Crédit : Annie-Claude Roberge

À la suite des cinq traversées, tu te dirigeras en Suisse afin de traverser le lac Léman. Pourquoi avoir ajouté cette étape au projet?

C’est la dimension émotionnelle qui a motivé ce complément; ce sera en quelque sorte la finalité logique de la philosophie derrière l’aventure. Derrière les multiples liaisons géographiques, il y a le désir philanthropique d’un monde meilleur. J’encourage les gens à m’envoyer leurs souhaits, leurs rêves, qu’ils soient inspirés ou non par mon défi. Je les placerai dans la bouée qui m’accompagne et serai en quelque sorte leur messager aux Nations unies, qui se trouvent à la ligne d’arrivée de cette étape, particulièrement émotive pour moi.

Plusieurs conférences sont à l’horaire lors de ton retour. Déjà conférencier, comment crois-tu que ton aventure modifiera ton profil d’orateur?

Je ne suis pas du genre moralisateur. Je partageais jusqu’alors l’histoire des autres; j’avais désespérément besoin de quelque chose de plus grand que moi, que j’allais surmonter. Je suis particulièrement sensible aux jeunes, à leurs ambitions et désirs : je veux allumer les nouvelles générations, les sensibiliser au rôle qu’ils ont à jouer à travers leur destinée. En ce sens, tous les aspects de mon projet, du dépassement de soi au souhait d’un monde meilleur, peuvent leur être inspirants.
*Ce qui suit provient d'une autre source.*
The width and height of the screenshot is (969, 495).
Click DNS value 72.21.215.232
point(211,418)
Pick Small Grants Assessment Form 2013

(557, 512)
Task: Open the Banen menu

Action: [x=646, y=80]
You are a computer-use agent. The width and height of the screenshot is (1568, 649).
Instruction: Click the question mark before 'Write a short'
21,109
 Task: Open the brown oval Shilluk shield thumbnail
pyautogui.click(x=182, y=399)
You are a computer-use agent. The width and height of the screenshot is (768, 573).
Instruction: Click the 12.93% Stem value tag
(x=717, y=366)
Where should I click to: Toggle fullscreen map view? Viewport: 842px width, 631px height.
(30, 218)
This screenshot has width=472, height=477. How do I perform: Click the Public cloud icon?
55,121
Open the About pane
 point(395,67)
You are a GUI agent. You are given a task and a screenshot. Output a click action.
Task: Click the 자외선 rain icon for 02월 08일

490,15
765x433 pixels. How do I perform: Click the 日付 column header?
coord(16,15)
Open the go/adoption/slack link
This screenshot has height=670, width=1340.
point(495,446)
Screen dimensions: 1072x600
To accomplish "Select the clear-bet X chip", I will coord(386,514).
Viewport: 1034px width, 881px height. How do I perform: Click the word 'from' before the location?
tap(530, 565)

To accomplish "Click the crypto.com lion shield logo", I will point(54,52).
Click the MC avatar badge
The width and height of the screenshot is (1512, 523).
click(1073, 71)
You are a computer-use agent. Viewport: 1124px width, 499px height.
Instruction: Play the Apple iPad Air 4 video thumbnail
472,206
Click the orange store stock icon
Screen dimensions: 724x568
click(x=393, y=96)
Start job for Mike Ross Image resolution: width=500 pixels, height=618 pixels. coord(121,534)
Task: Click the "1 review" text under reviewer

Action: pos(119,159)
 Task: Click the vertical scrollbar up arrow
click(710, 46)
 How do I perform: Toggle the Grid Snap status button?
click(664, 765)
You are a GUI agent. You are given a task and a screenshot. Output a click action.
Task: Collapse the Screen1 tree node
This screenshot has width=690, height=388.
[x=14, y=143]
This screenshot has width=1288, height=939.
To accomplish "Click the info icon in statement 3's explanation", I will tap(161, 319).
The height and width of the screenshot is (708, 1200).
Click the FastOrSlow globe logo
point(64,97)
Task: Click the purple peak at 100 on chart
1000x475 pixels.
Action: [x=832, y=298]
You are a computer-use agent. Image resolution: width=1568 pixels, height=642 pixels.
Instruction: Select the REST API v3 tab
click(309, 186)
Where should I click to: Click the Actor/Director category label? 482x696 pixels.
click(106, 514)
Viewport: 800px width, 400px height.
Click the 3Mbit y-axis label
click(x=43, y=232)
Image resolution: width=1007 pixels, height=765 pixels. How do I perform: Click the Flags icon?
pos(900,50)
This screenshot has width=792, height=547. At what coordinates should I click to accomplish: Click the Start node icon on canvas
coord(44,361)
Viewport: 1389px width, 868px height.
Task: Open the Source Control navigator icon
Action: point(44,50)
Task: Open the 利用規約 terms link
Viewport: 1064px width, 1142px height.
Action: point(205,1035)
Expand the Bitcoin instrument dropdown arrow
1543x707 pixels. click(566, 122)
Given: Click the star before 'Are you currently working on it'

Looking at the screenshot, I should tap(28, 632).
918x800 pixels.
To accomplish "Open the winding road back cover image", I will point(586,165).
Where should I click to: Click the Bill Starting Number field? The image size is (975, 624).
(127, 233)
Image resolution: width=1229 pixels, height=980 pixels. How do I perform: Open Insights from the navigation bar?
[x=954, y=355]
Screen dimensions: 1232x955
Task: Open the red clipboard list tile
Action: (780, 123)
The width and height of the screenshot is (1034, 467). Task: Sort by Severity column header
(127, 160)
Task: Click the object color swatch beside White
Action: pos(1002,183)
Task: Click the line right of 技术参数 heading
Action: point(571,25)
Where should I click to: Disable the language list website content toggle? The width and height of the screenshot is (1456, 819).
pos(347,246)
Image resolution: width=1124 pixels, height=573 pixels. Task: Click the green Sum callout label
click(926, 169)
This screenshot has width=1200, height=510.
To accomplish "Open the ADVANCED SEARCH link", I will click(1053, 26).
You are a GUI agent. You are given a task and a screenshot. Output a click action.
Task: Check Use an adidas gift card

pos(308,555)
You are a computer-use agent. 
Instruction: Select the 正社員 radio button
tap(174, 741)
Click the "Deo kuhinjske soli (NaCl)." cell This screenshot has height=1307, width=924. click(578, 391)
Je ne crois pas aux recettes miracles pour faire naître la motivation; cependant, je suis certain que le partage de mon expérience allumera plusieurs flammes.


Cinq continents reliés à la nage en 80 jours

Crédit : Annie-Claude Roberge

Parti de Montréal le 24 août, Normand Piché aspire à devenir le premier Nord-Américain à relier cinq continents à la nage, en 80 jours. Son aventure débute par la traversée du détroit de Béring (Amériques – Asie), pour se poursuivre par le Pacifique au départ de la Papouasie–Nouvelle-Guinée (Asie – Océanie), la mer Rouge (Afrique – Asie), et enfin le détroit de Gibraltar (Europe – Afrique) et la mer Égée (Europe – Asie), pas nécessairement dans cet ordre, dans ce dernier cas.